Replace the default permission logic with closures to integrate an external authorization system like Spatie Permission, Bouncer, or an identity provider:

use Aimeos\Cms\Permission;

// Override permission checks
Permission::canUsing(function(string $action, $user) {
    return ExternalRbac::check($user->id, $action);
});

// Override granting
Permission::addUsing(function(array $actions, $user) {
    ExternalRbac::grant($user->id, $actions);
    return $user;
});

// Override revoking
Permission::removeUsing(function(array $actions, $user) {
    ExternalRbac::revoke($user->id, $actions);
    return $user;
});

Callbacks take priority over the default cmsperms-based resolution. Pass null to restore the default behavior.

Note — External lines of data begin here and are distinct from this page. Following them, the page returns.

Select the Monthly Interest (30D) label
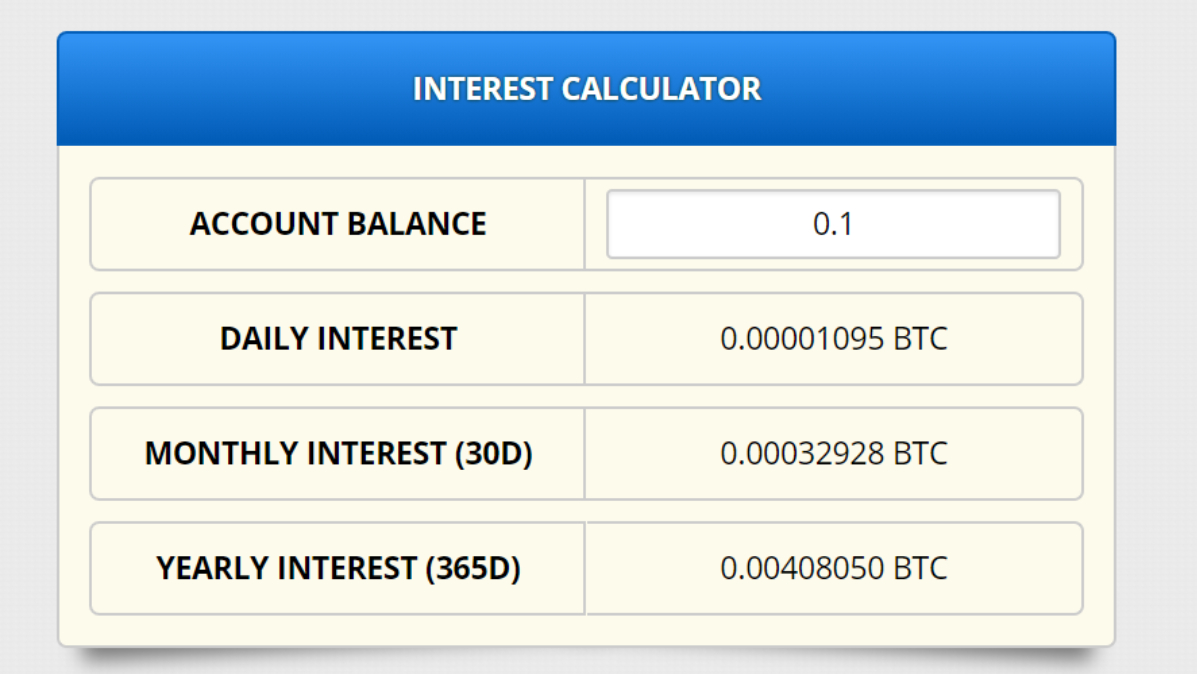Image resolution: width=1197 pixels, height=674 pixels. 338,453
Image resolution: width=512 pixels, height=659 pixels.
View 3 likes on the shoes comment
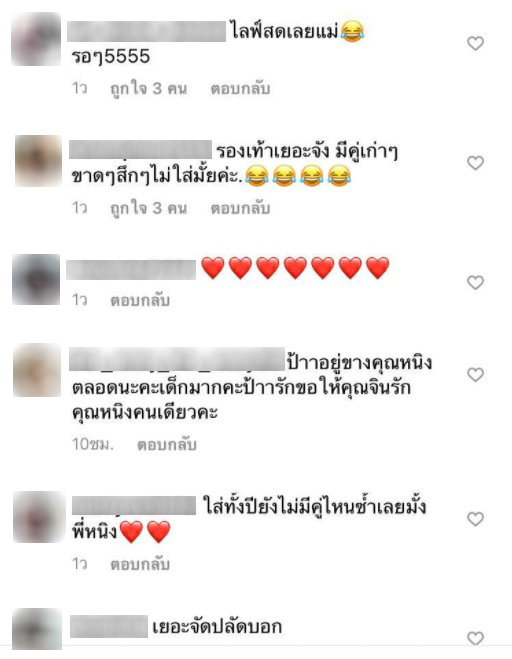tap(148, 208)
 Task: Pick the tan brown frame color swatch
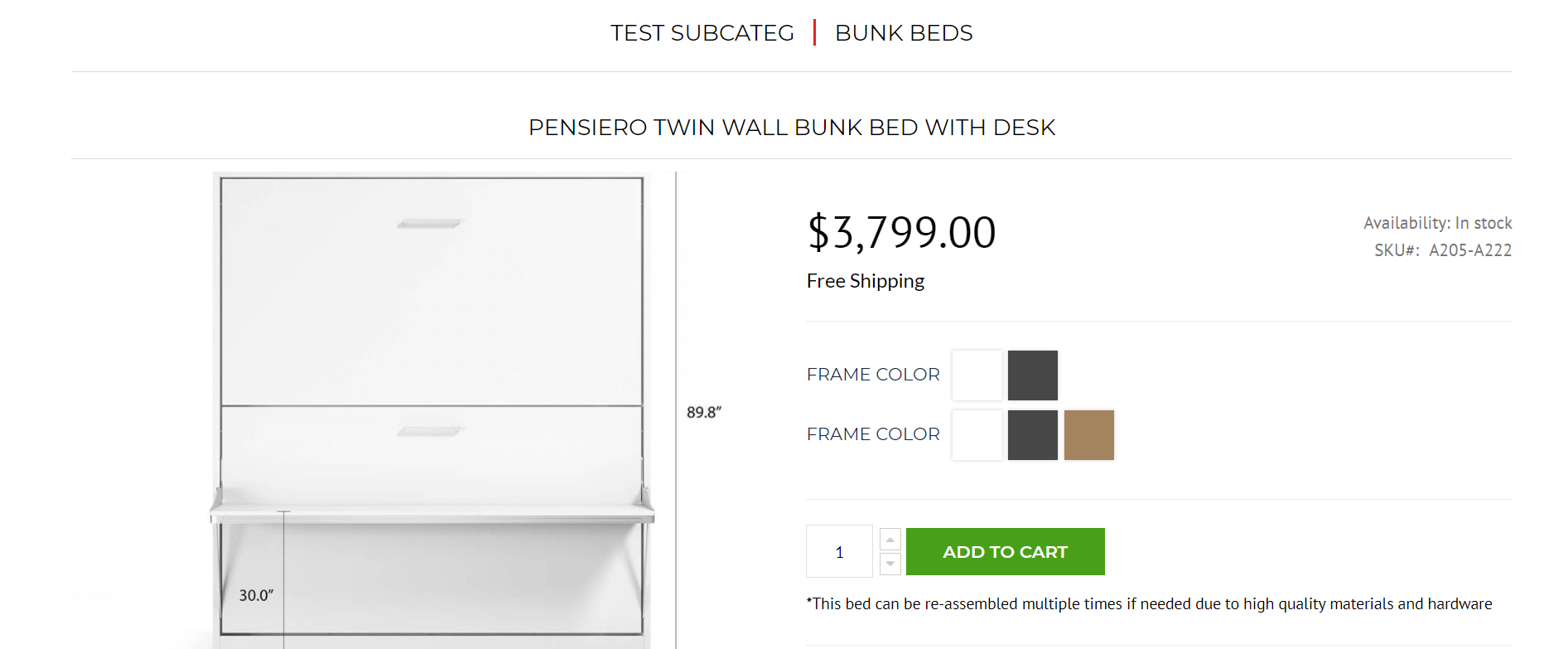pos(1089,435)
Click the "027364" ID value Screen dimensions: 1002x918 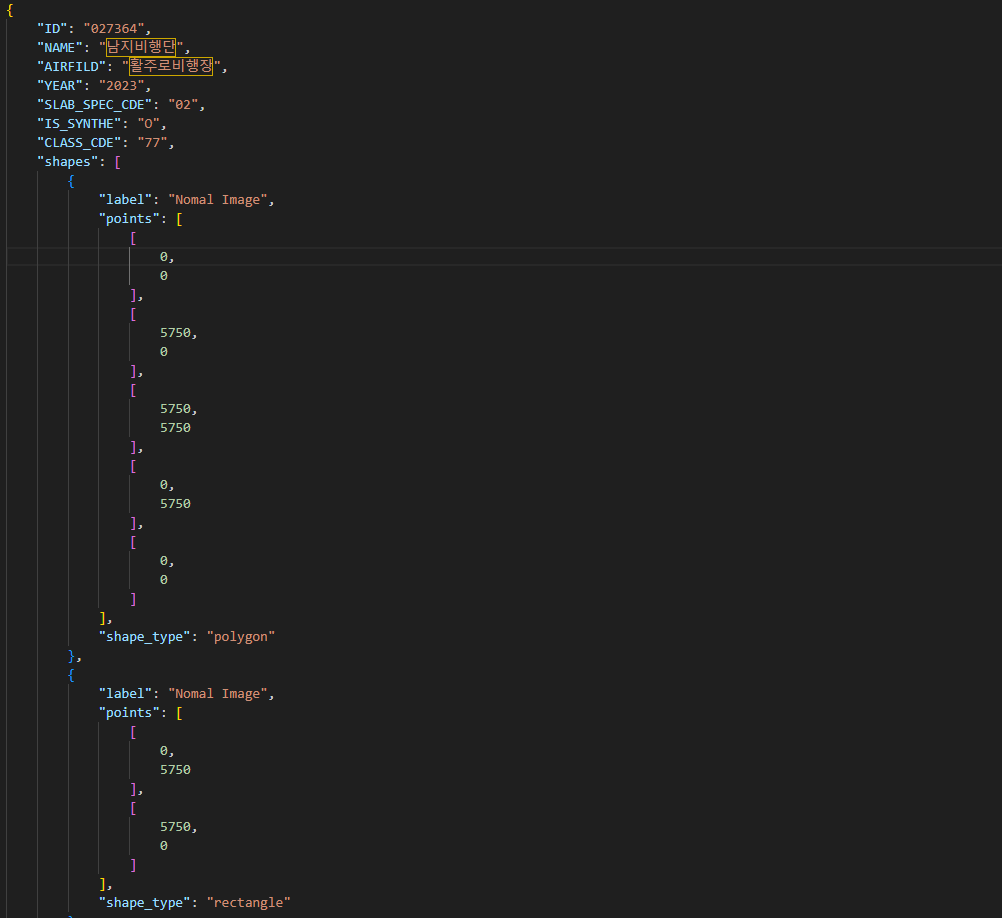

GraphQL Permission Directive

The GraphQL API enforces permissions using the @cmsPermission directive on mutation and query fields. Any request from a user who lacks the required action receives a GraphQL error.

The admin panel automatically hides UI elements for actions the current user cannot perform, based on the same permission checks.

Frontend Permission Helpers

PagibleAI's Blade helpers are permission-aware:

  • cms($item, $prop) — Returns the latest draft version if the user has page:view, otherwise the published version
  • cmsroute($page) — Uses the draft URL path for users with page:view, the published path for everyone else
  • cmsref($page, $item) — Resolves shared element references respecting element:view

This lets editors preview unpublished changes on the live site while visitors always see published content.